I'm trying to set a slider with variables Min and Max in the following scenario:
Orders is a table containing all sort of order data. Here there is also a date field coded as YYYYMMDD
Calendar is a table containg the calendar drawn from the date field in Order table, returning all sort of fields as 'Year', 'Quarter' etcetc.
Calendar is a static table with all pre-written calendar data of a 10 years span, so also in the future.
Therefore, if I set the slider with Min(Date) and Max(Date), the slider returns 2008 and 2020 as Min and Max.
meanwhile I would like to check the Min/Max(Date) for which it exists an entry in the Orders table
Something like
Max(Calendar.Date) when Orders.QuantityOrdered>0
Is this possible to achieve?
thank you!
Here is an example of what I mean. Hope this helps.
Use two variables, one for the min date with orders > 0 and one for the max date with orders>0. Then set those variables as the min and max of your slider. Does that make sense?
it makes sense from a logic perspective, this is what I have been trying to do.
but from a very down-to-earth script perspective, I'm finding hard to code this down.
If tomorrow I manage I will update here, thank you for your input!
Hi
Use something like this for the slider min and Max dates
Date(Min(Aggr(If(Count(OrderNumber) > 0, Calender.Date), Calender.Date)))
and
Date(Max(Aggr(If(Count(OrderNumber) > 0, Calender.Date), Calender.Date)))
Hope that helps
Jonathan
Here is an example of what I mean. Hope this helps.
Dear both,
your examples set me somehow on the right direction (especially the example of Rebecca), but still somethign is missing.
I still cannot have the slider to actually filter based on the selection.
I managed to restrict the shown values accordingly if an order exist, but if I select the slider for just a month, it has no impact whatsoever.

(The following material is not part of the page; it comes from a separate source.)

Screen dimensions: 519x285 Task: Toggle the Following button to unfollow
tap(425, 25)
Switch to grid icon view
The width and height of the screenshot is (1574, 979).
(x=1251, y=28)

The first one is the slider limited accordingly if orders exist
The second one is a slider just leveraging on the Field OrderDate.
As you see all dates are there (also 2018 when orders are still not existing), but indeed a selection on these is having an effect
For the "limited" slider I input the following
where vSliderMin
=Date(min(Aggr(If(Count(LQORD)>0,OrderDateCal.Date),OrderDateCal.Date)))
or (according to Rebecca example)
=Date(min({$<LQORD={'>0'}>}OrderDateCal.Date),'YYYYMMDD')
and vSliderMax is like above, (max instead of min, of course!).
vSliderSetUp and vSliderSetDown are used for the multi value selection, and the value attached to it is changing according to the made selection.
If I check in variable overview, actually the numebr shown for these two is a 5 digit one, so I'm afraid that this is avoid the correct "link" between the selection on the slider and the dates op be shown (as they are coded as YYYYMMDD)
any suggestion?
thank you!
The variables will not affect your data unless you use set analysis. See the attached example.
Dear Rebecca,
thank you for your kind answer!
For my understanding, is this "set analysis" ? I was stumbling upon it in other discussions and I'm not sure whether it is "simply" writing an expression with variables in a chart...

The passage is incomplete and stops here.